Questo speciale su La vendetta di Carter fa parte della rubrica Tutto quello che so sulla vita l’ho imparato da Sylvester Stallone

Se la presero un po’ tutti per La vendetta di Carter, remake di un britannicissimo film con Michael Caine che David McKenna (sceneggiatore di American History X) e Stephen Kay (che magari non ricorderete per la regia di Boogeyman – L’uomo nero) trasformarono in una storia molto italoamericana sulla scorta del fatto che il loro protagonista era uno dei più famosi italoamericani di Hollywood da questo lato dei vari De Niro e Scorsese. Se la presero i sempre antipaticissimi Razzie, che nominarono sia il film sia Stallone. Se la presero in Inghilterra, dove le cronache raccontano di un sondaggio che lo vide eletto a Peggiore Remake di Tutti i Tempi.
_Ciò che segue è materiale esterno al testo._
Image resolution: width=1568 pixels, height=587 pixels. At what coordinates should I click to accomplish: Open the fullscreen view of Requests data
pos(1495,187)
Se la prese anche lo stesso Stallone, che ancora oggi sostiene che il film sia stato sottovalutato.

La vendetta di Carter Carter

E ovviamente se la prese il pubblico: a fronte della solita sessantina di milioni di budget, la media su cui si era assestato Sly in questi anni, La vendetta di Carter ne incassò meno di 20, diventando uno dei peggiori flop, numeri alla mano, della carriera di Sylvester Stallone. Il risultato è che un film tutto sommato innocuo, ma interessante per i filologi stalloniani, sia passato alla storia come una ciofeca senza precedenti, andando ben oltre i suoi stessi limiti e solidificando la sua fama nel modo più infamante possibile. È un po’ un peccato, perché il film di Kay non se lo merita, non del tutto almeno.
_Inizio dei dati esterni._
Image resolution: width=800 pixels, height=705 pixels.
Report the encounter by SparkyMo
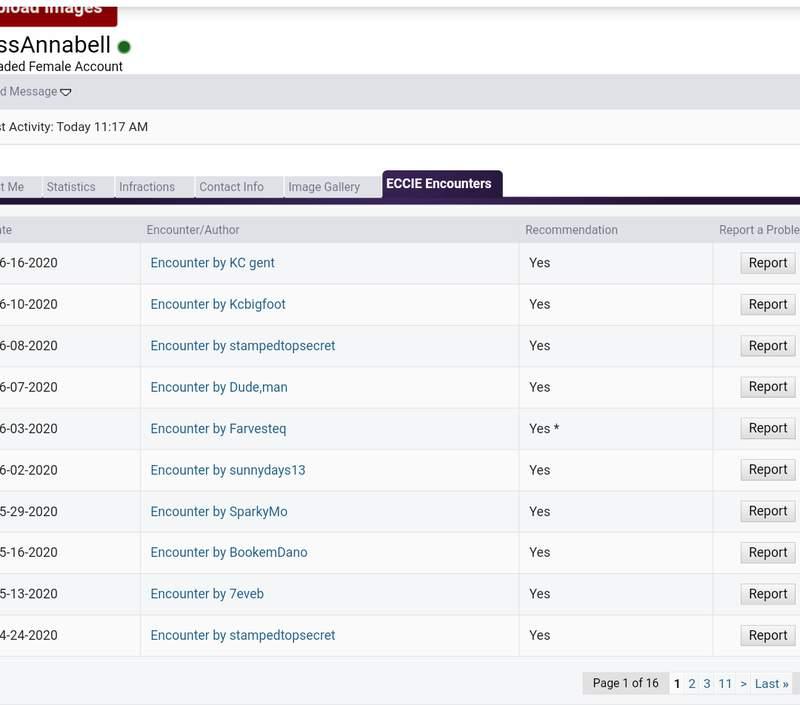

Lo spunto di partenza è lo stesso del film di Mike Hodges basato sul romanzo di Ted Lewis: un criminale di città torna a casa per il funerale del fratello, morto in un incidente, e decide di investigare sulla sua morte perché si convince che sia stato in realtà ucciso, e che nascondesse qualcosa che neanche la sua famiglia più prossima conosceva. Dove però il giovane Caine era un insospettabile ed elegantissimo gangster, la versione di Kay di La vendetta di Carter ha a disposizione un volto noto per tutt’altre cose, e piega quindi tutto il film al suo carisma e a quello che ci si aspetta da Sly.

Alan

Jack Carter è un criminale, e non serve granché per capirlo: ha il pizzetto, i capelli tinti di nero e un fisico imponente che porta ancora le tracce della mutazione di Cop Land, ma semi-nascosta sotto il lavoro compiuto nei tre anni successivi per tornare in forma. Sorride sempre sarcastico, dice poche cose e con la sua sola presenza trasmette chiaramente l’idea di essere invincibile, immortale e soprattutto letale. Non a caso il film punta molto anche sul suo rapporto con Gloria, la moglie del fratello (Miranda Richardson), e soprattutto con la loro figlia adolescente (Rachel Leigh Cook), alla quale è riservata una sottotrama quasi-sentimentale che ruota attorno al riavvicinamento tra zio e nipote, e alle lezioni di vita che il primo impartisce alla seconda.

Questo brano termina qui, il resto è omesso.